WHAT YOU ARE ASKED TO DO
A word-for-word transcription of every record is needed.

[Collected data]
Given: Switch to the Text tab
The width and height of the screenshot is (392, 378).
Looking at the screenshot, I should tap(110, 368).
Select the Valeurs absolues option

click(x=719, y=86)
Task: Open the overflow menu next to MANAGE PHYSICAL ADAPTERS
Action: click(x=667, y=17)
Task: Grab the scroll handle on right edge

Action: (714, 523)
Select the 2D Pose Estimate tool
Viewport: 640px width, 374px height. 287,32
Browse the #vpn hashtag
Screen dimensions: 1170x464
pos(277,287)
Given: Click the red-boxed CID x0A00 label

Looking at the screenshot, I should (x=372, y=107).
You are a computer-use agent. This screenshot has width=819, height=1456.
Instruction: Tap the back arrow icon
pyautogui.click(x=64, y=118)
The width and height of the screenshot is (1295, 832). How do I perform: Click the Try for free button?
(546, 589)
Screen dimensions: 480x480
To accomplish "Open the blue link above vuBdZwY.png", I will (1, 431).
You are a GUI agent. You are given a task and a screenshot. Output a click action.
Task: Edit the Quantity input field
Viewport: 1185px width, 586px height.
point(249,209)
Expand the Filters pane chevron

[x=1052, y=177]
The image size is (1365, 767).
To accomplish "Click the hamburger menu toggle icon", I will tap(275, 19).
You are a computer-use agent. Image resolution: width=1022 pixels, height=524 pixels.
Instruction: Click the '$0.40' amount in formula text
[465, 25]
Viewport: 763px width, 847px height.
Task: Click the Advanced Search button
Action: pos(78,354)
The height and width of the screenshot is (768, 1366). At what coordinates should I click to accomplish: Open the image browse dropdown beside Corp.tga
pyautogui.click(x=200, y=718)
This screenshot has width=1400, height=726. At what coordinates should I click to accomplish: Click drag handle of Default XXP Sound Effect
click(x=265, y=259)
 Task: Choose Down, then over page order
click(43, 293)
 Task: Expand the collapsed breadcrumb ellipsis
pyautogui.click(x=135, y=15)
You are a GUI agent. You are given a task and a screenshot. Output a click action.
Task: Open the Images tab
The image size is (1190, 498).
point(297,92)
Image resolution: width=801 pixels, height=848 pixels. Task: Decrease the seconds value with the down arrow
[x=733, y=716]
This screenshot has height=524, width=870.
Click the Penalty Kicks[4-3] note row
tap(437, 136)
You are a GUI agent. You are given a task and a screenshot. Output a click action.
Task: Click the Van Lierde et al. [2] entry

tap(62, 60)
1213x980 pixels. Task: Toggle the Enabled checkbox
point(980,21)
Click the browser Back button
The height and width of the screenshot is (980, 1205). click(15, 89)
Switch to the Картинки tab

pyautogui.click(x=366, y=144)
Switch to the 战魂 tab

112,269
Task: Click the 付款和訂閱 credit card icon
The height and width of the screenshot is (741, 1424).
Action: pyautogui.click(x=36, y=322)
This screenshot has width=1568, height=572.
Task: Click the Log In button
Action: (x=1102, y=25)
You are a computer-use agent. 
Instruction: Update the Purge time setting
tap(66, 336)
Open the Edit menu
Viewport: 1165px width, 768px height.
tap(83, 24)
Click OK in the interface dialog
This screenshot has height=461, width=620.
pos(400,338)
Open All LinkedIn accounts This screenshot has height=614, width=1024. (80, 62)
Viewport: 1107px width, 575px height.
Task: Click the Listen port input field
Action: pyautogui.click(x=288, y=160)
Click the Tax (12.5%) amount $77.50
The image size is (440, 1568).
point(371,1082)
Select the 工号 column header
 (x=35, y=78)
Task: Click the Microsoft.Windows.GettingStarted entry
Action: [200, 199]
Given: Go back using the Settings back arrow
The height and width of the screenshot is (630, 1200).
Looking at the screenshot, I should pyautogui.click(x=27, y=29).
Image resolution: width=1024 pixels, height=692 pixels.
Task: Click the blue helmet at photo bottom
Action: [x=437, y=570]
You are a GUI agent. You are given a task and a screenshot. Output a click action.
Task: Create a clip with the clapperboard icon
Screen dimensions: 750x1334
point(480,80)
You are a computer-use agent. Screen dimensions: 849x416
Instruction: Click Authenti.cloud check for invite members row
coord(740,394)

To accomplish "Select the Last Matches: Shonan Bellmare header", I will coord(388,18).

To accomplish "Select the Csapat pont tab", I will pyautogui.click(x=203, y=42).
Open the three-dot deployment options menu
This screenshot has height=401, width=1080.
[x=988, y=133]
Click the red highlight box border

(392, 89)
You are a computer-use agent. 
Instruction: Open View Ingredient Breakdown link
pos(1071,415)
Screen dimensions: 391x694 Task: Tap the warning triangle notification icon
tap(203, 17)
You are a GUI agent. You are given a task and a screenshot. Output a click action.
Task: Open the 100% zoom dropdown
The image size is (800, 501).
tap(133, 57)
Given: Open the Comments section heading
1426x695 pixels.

SOLVED EXERCISE
Given: Switch to the Text tab
The width and height of the screenshot is (392, 378).
Looking at the screenshot, I should tap(110, 368).
Select the Valeurs absolues option

click(x=719, y=86)
Task: Open the overflow menu next to MANAGE PHYSICAL ADAPTERS
Action: click(x=667, y=17)
Task: Grab the scroll handle on right edge

Action: (714, 523)
Select the 2D Pose Estimate tool
Viewport: 640px width, 374px height. 287,32
Browse the #vpn hashtag
Screen dimensions: 1170x464
pos(277,287)
Given: Click the red-boxed CID x0A00 label

Looking at the screenshot, I should (x=372, y=107).
You are a computer-use agent. This screenshot has width=819, height=1456.
Instruction: Tap the back arrow icon
pyautogui.click(x=64, y=118)
The width and height of the screenshot is (1295, 832). How do I perform: Click the Try for free button?
(546, 589)
Screen dimensions: 480x480
To accomplish "Open the blue link above vuBdZwY.png", I will (1, 431).
You are a GUI agent. You are given a task and a screenshot. Output a click action.
Task: Edit the Quantity input field
Viewport: 1185px width, 586px height.
point(249,209)
Expand the Filters pane chevron

[x=1052, y=177]
The image size is (1365, 767).
To accomplish "Click the hamburger menu toggle icon", I will tap(275, 19).
You are a computer-use agent. Image resolution: width=1022 pixels, height=524 pixels.
Instruction: Click the '$0.40' amount in formula text
[465, 25]
Viewport: 763px width, 847px height.
Task: Click the Advanced Search button
Action: pos(78,354)
The height and width of the screenshot is (768, 1366). At what coordinates should I click to accomplish: Open the image browse dropdown beside Corp.tga
pyautogui.click(x=200, y=718)
This screenshot has width=1400, height=726. At what coordinates should I click to accomplish: Click drag handle of Default XXP Sound Effect
click(x=265, y=259)
 Task: Choose Down, then over page order
click(43, 293)
 Task: Expand the collapsed breadcrumb ellipsis
pyautogui.click(x=135, y=15)
You are a GUI agent. You are given a task and a screenshot. Output a click action.
Task: Open the Images tab
The image size is (1190, 498).
point(297,92)
Image resolution: width=801 pixels, height=848 pixels. Task: Decrease the seconds value with the down arrow
[x=733, y=716]
This screenshot has height=524, width=870.
Click the Penalty Kicks[4-3] note row
tap(437, 136)
You are a GUI agent. You are given a task and a screenshot. Output a click action.
Task: Click the Van Lierde et al. [2] entry

tap(62, 60)
1213x980 pixels. Task: Toggle the Enabled checkbox
point(980,21)
Click the browser Back button
The height and width of the screenshot is (980, 1205). click(15, 89)
Switch to the Картинки tab

pyautogui.click(x=366, y=144)
Switch to the 战魂 tab

112,269
Task: Click the 付款和訂閱 credit card icon
The height and width of the screenshot is (741, 1424).
Action: pyautogui.click(x=36, y=322)
This screenshot has width=1568, height=572.
Task: Click the Log In button
Action: (x=1102, y=25)
You are a computer-use agent. 
Instruction: Update the Purge time setting
tap(66, 336)
Open the Edit menu
Viewport: 1165px width, 768px height.
tap(83, 24)
Click OK in the interface dialog
This screenshot has height=461, width=620.
pos(400,338)
Open All LinkedIn accounts This screenshot has height=614, width=1024. (80, 62)
Viewport: 1107px width, 575px height.
Task: Click the Listen port input field
Action: pyautogui.click(x=288, y=160)
Click the Tax (12.5%) amount $77.50
The image size is (440, 1568).
point(371,1082)
Select the 工号 column header
 (x=35, y=78)
Task: Click the Microsoft.Windows.GettingStarted entry
Action: [200, 199]
Given: Go back using the Settings back arrow
The height and width of the screenshot is (630, 1200).
Looking at the screenshot, I should pyautogui.click(x=27, y=29).
Image resolution: width=1024 pixels, height=692 pixels.
Task: Click the blue helmet at photo bottom
Action: [x=437, y=570]
You are a GUI agent. You are given a task and a screenshot. Output a click action.
Task: Create a clip with the clapperboard icon
Screen dimensions: 750x1334
point(480,80)
You are a computer-use agent. Screen dimensions: 849x416
Instruction: Click Authenti.cloud check for invite members row
coord(740,394)

To accomplish "Select the Last Matches: Shonan Bellmare header", I will coord(388,18).

To accomplish "Select the Csapat pont tab", I will pyautogui.click(x=203, y=42).
Open the three-dot deployment options menu
This screenshot has height=401, width=1080.
[x=988, y=133]
Click the red highlight box border

(392, 89)
You are a computer-use agent. 
Instruction: Open View Ingredient Breakdown link
pos(1071,415)
Screen dimensions: 391x694 Task: Tap the warning triangle notification icon
tap(203, 17)
You are a GUI agent. You are given a task and a screenshot. Output a click action.
Task: Open the 100% zoom dropdown
The image size is (800, 501).
tap(133, 57)
Given: Open the Comments section heading
1426x695 pixels.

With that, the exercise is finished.